Talk Doesn’t Pay, So Psychiatry Turns Instead to Drug Therapy
New York Times, March 5th, 2011
http://www.nytimes.com/2011/03/06/health/policy/06doctors.html?src=me&ref=health
Due to the changes in how much insurance will pay, today's psychiatrists can no longer provide talk therapy to their patients. Instead, they are only able to prescribe medication after a brief consultation with each patient. This is just one of the many ways that medicine has drastically changed in the U.S. over the past few decades. At one time, it was a personal, service-based profession that developed a close relationship between caregivers and those who were treated. Today, it is dominated by large hospital group and corporations, coupled with a loss of intimacy between doctor and patient. This loss has most severely affected the psychiatry field. Instead of becoming interested in patient problems and offering therapeutic services, psychiatrists are forced to merely keep patients functional.
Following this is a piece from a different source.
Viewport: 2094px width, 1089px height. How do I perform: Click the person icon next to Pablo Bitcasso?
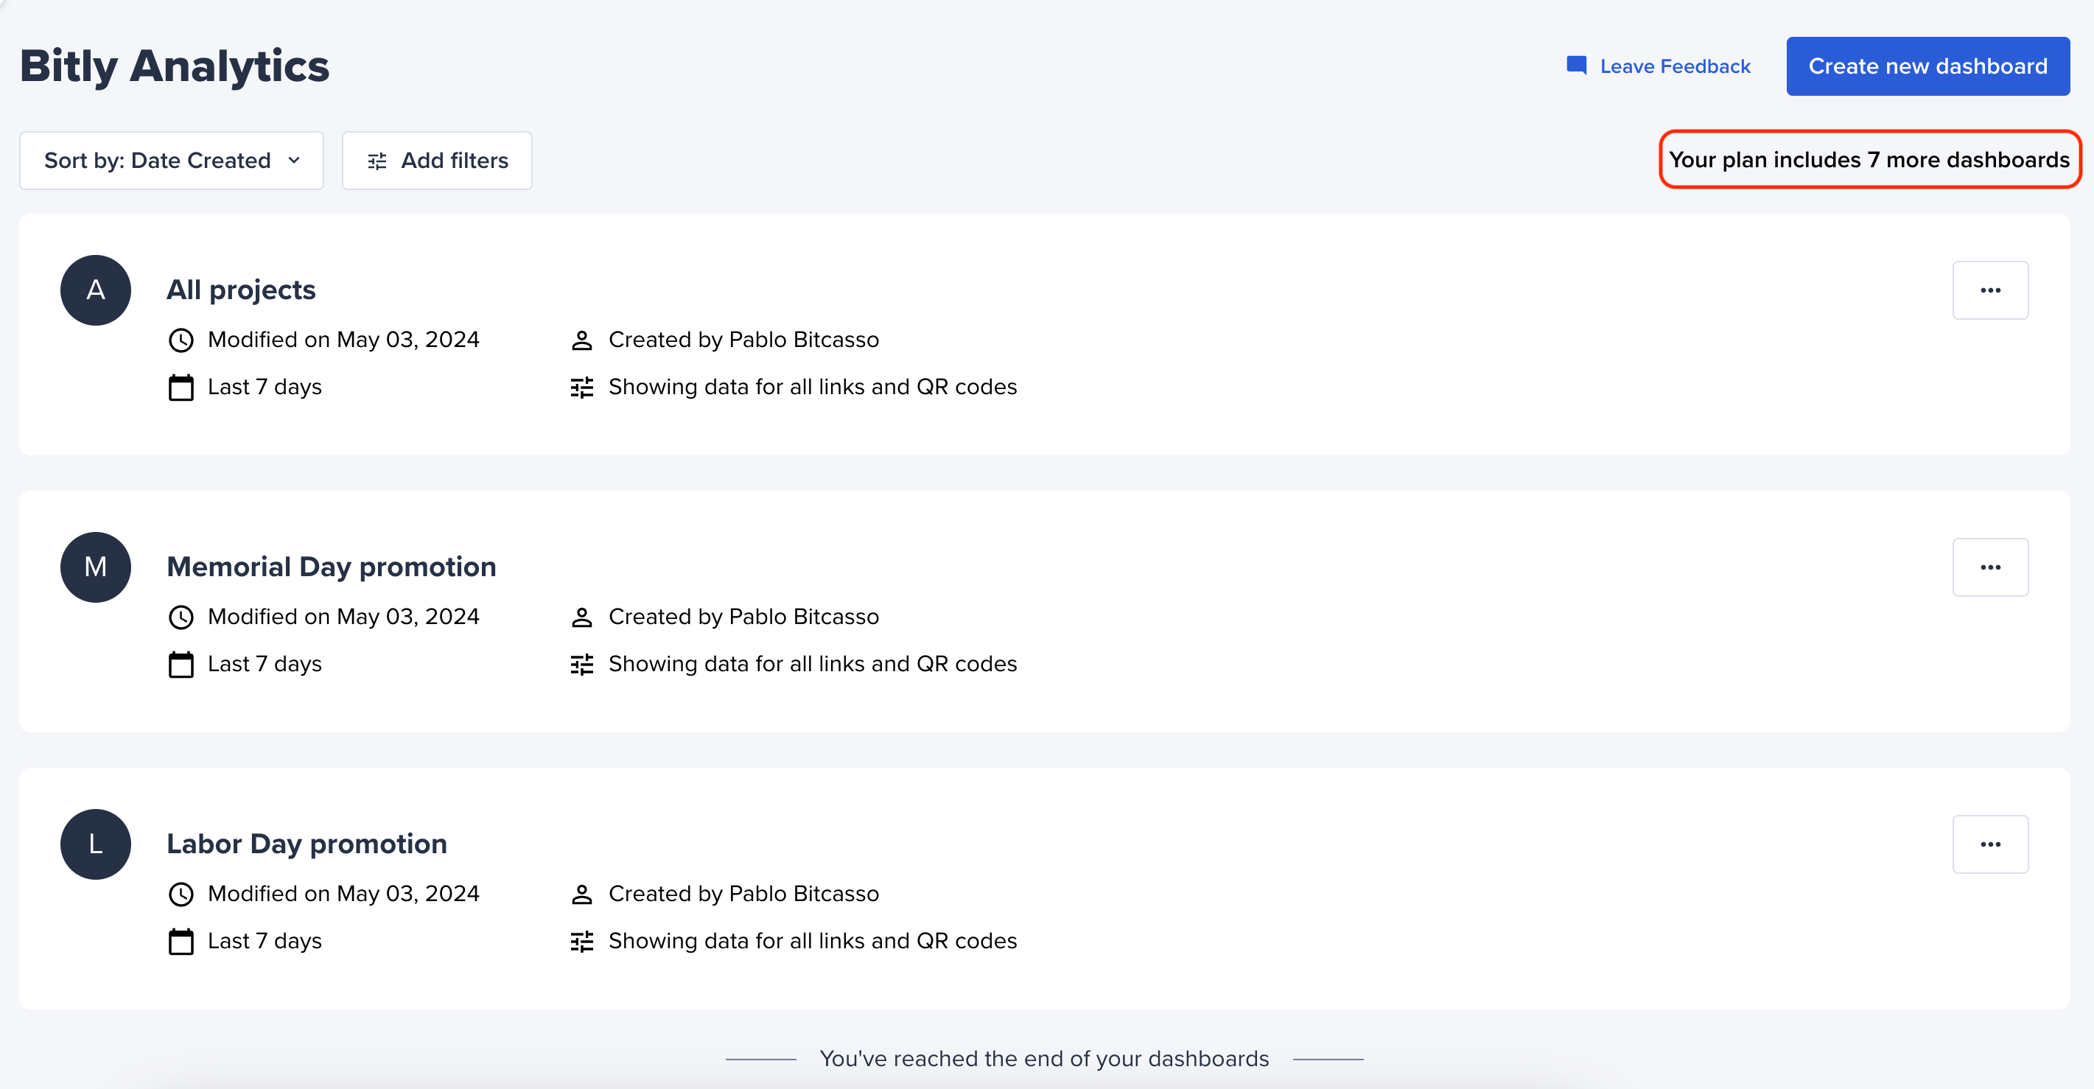pos(581,340)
The story within this article is telling of a significant issue in the medical field. As the health care field continues to develop, it becomes driven by economic and technological pursuits, losing the core ethics of medicine. Health care has become an industry of competing services and devices - all towards the goal of economic and professional development. Yet, as the medical field becomes fueled by "big business" strategies and techniques, the values that uphold medical aid have disappeared. The importance of a single person, personal issues, developing trust, and ensuring safety and well-being have taken a back seat. Moreover, the community-based, selfless nature of being a doctor is being compromised in order to meet financial requirements, insurance policies, and visitor quotas. Doctors have transformed from personal, faithful healers to mechanized robots that practice in the most efficient, cost-effective way. For better or for worse.